■ **How to complete this task**
Skip the images. Copy the records exactly as written.

■ **Records for this task**
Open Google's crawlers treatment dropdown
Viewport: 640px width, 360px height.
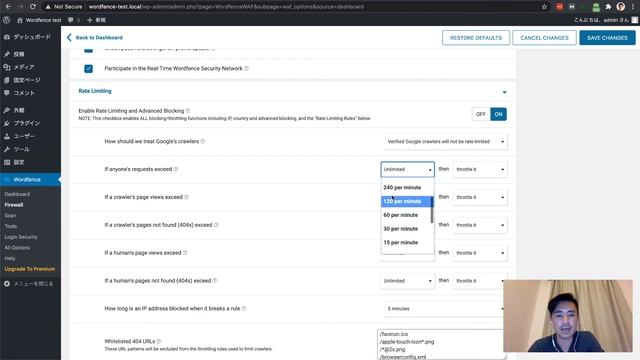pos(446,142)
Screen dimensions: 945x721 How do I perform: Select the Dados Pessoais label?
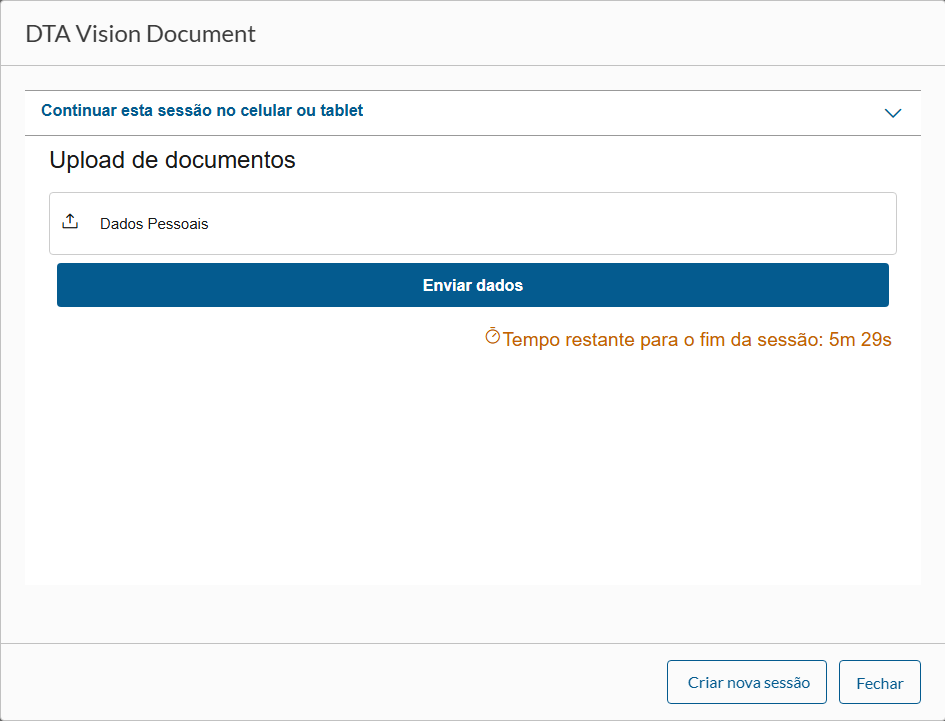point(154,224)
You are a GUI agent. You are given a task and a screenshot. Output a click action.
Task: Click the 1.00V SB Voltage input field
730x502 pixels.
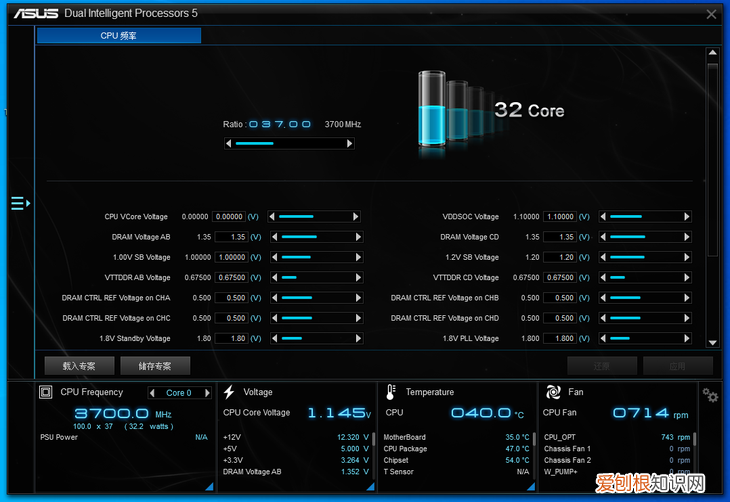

■ **Response**
Open Google's crawlers treatment dropdown
Viewport: 640px width, 360px height.
pos(446,142)
Screen dimensions: 945x721 How do I perform: Select the Dados Pessoais label?
point(154,224)
You are a GUI agent. You are given a task and a screenshot. Output a click action.
Task: Click the 1.00V SB Voltage input field
730x502 pixels.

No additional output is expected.